Unless you’re a networking nerd, synchronization is probably more familiar as a term used with wristwatches or iTunes than as an IoT term, but the future of the IoT may actually depend on this topic.
Synchronization — the way an IoT device adjusts its internal clock in order to align with the clocks of other devices in a network — lies (surprisingly) at the center of many of today’s IoT challenges, particularly for low-power IoT.
Clocks help devices pinpoint the moment when, for example, a sensor measurement is going to be shared with the network. If your device’s clock is out sync with those of other devices in the network, it will miss messages, collide with other messages being sent by other devices, or waste energy trying to get back in sync.
Clocks drift out of synchronization, especially those using low cost, commodity computing parts that are often used in low power IoT. So to keep networking running efficiently, clocks need to be synchronized in order to make the data flow in a reliable way.
More than a few inventors of wireless IoT technologies didn’t focus too intensely on synchronization, perhaps because they were using TCP/IP as their networking model, which while I’m thinking about it reminds me — even if slightly off topic — of this:
Most “low power” IoT protocols implemented something similarly byzantine when they designed their method for network sync. For example, here is a picture of 6lowPAN — which famously claims to be a low power means of implementing IPv6 on a wireless network — initiating the sync process:
For 6lowPAN, this process is repeated many times — let’s refer to it as “strobing” — until the endpoint has synchronized its listening cycle with the host. Unfortunately, with 6lowPAN all this “strobing” takes power, can only be done one endpoint at a time, and if the data rate is low the endpoint will burn up lots of battery life as it listens and strobes.
For 6lowPAN and others in the IoT using “old school” network sync, the cost of not getting it right is high for at 5 reasons:
1) Battery Life
Like politicians promising to change Washington, most low power IoT technologies don’t tell the truth about battery life. Cellular people you already know who you are.
ZigBee, Thread and others are also guilty because bad sync processes do to batteries what badly under-inflated tires do to your car’s gas mileage. Multi-year battery life is what makes low power IoT … low power. Bad sync = bad battery life.
2) Connection Time
Some wireless technologies can take many seconds or even minutes to connect, due almost entirely to weak synchronization schemes. For an on-demand world where we expect immediate results when it comes to IoT, a bad sync method in a mission critical environment can render obsolete information created only seconds earlier.
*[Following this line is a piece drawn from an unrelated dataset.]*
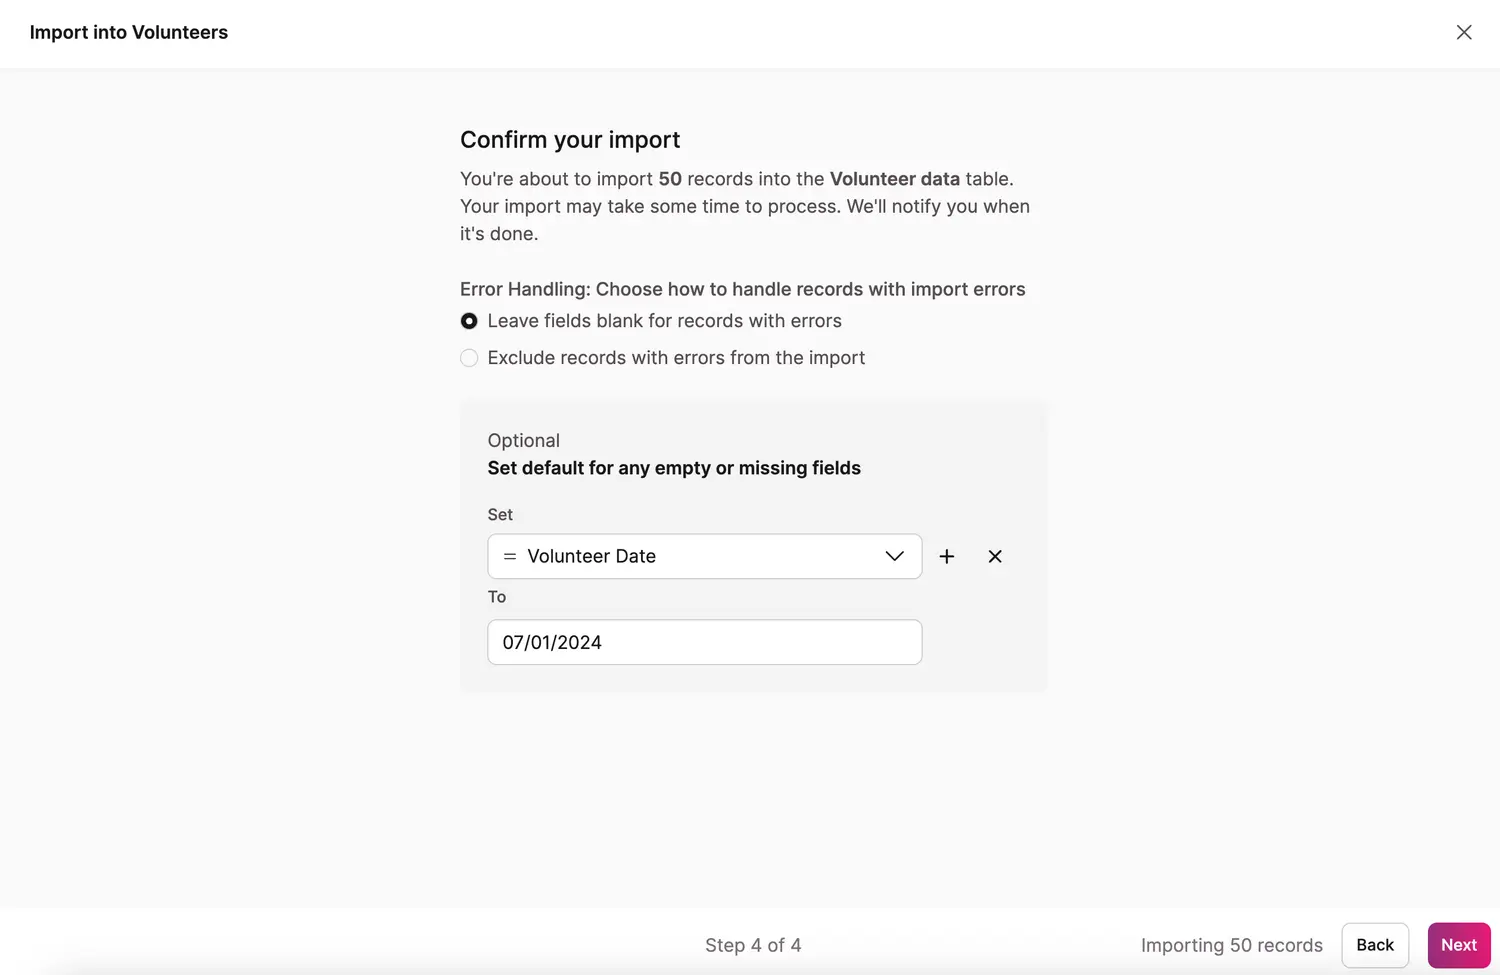Choose the 'Exclude records with errors' radio button
The height and width of the screenshot is (975, 1500).
469,358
Smart city or public safety applications, for example, are poorly served with slow-sync technologies. Slow-sync protocols are also a no-go for IoT control apps like implementing a kill switch on a piece of industrial equipment.
3) Dense-Packed Endpoint Environments
Environments with lots of endpoints are intimidating to IoT protocols with weak sync schemes. As in, they shouldn’t even get into the ring to pretend to compete.
Imagine trying to run a query in a warehouse with 2,000 endpoints and establishing sync with each endpoint— one-by-one — in order to engage in a group broadcast or to query a group of endpoints or to send out a security patch. Industrial IoT environments are particularly sensitive to this issue.
4) Indoor Location
A growing part of battery-powered IoT has to do with locating things. Outdoors, we seem to be relying more and more on GPS, but indoors is another matter.
Being able to locate something indoors in any kind of real-time way requires fast synchronization with a gateway/access point or, more importantly, with other endpoints on a peer-to-peer basis. Slow-sync protocols are a no-go for these applications.
5) Security
IoT technologies with weak sync schemes take longer to exchange keys and are more vulnerable to unwanted discovery and spoofing. Fast-sync protocols are also better able to support two-factor authentication and can remain in a quiet/listen-before-talk mode that protects privacy and inhibits unauthorized discovery.